[Data supplied — start]
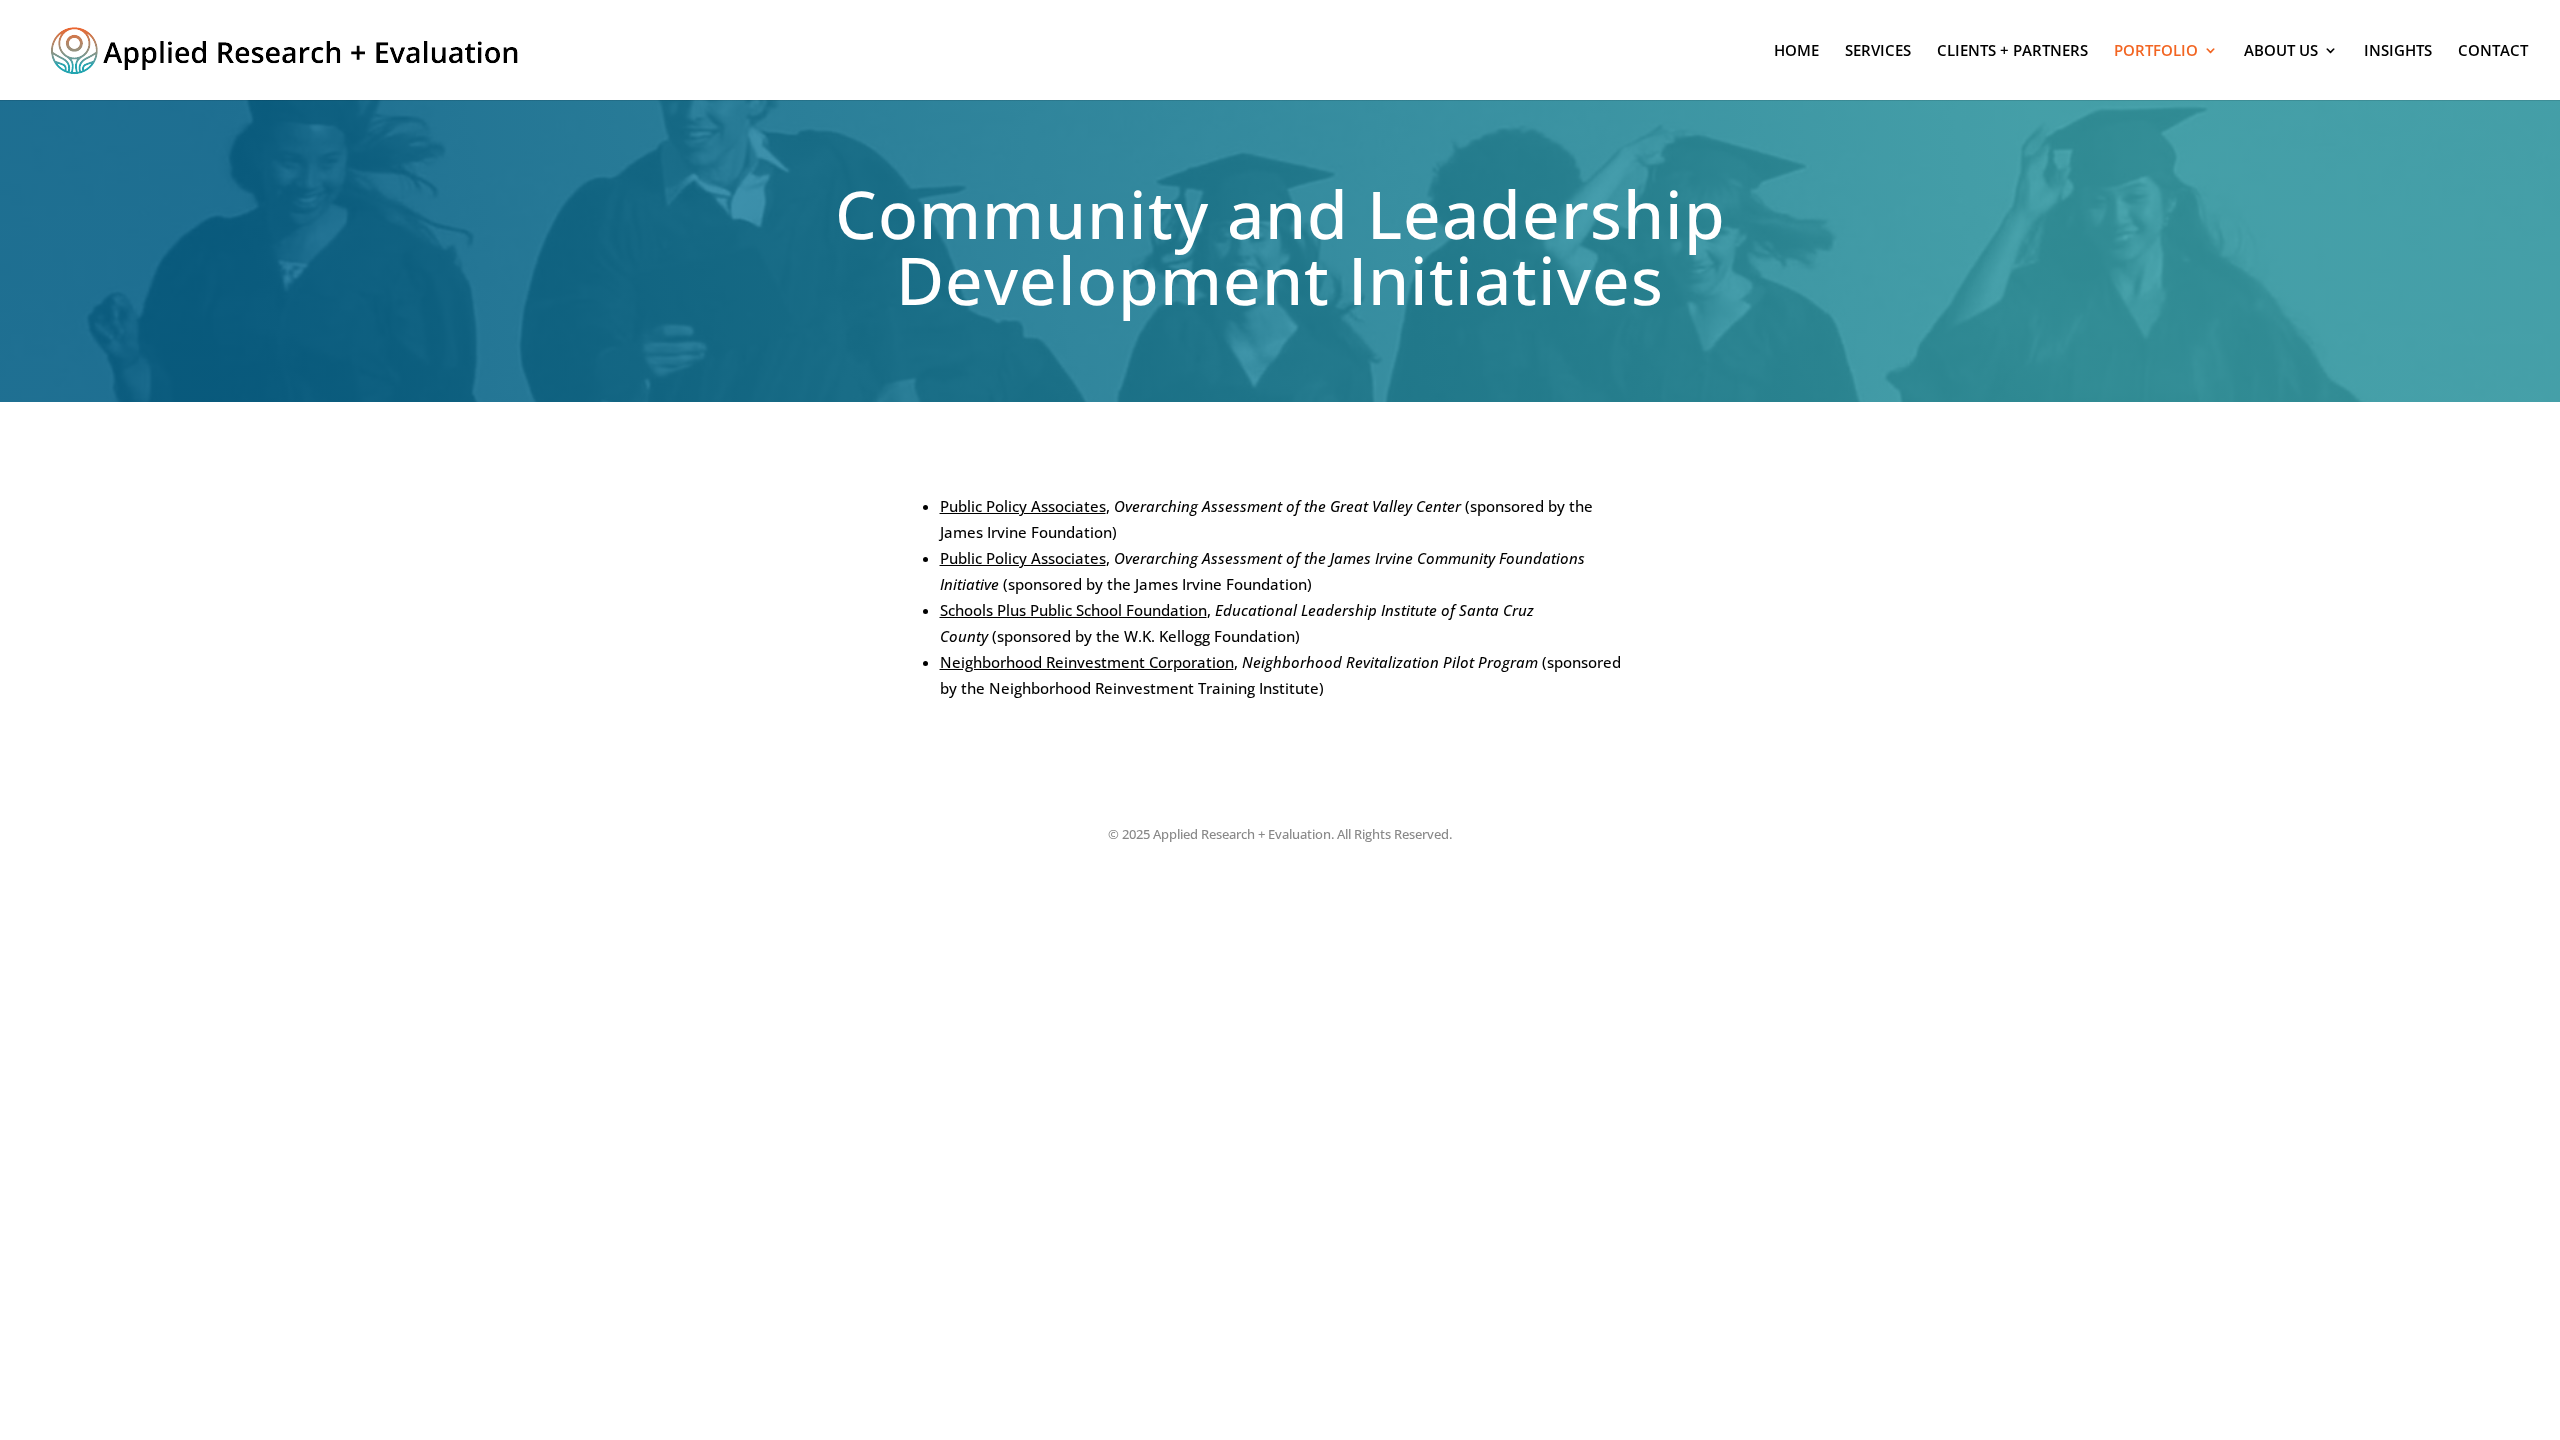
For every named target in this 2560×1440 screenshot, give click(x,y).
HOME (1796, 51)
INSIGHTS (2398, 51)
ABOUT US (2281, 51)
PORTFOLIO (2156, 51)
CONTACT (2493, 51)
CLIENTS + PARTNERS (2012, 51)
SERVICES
[Data supplied — finish]
- **Problem to solve**: Skip the images and set down the rest of the data unchanged.

- **Written response**:
For every named target in this 2560×1440 screenshot, give click(x,y).
HOME (1796, 51)
INSIGHTS (2398, 51)
ABOUT US (2281, 51)
PORTFOLIO (2156, 51)
CONTACT (2493, 51)
CLIENTS + PARTNERS (2012, 51)
SERVICES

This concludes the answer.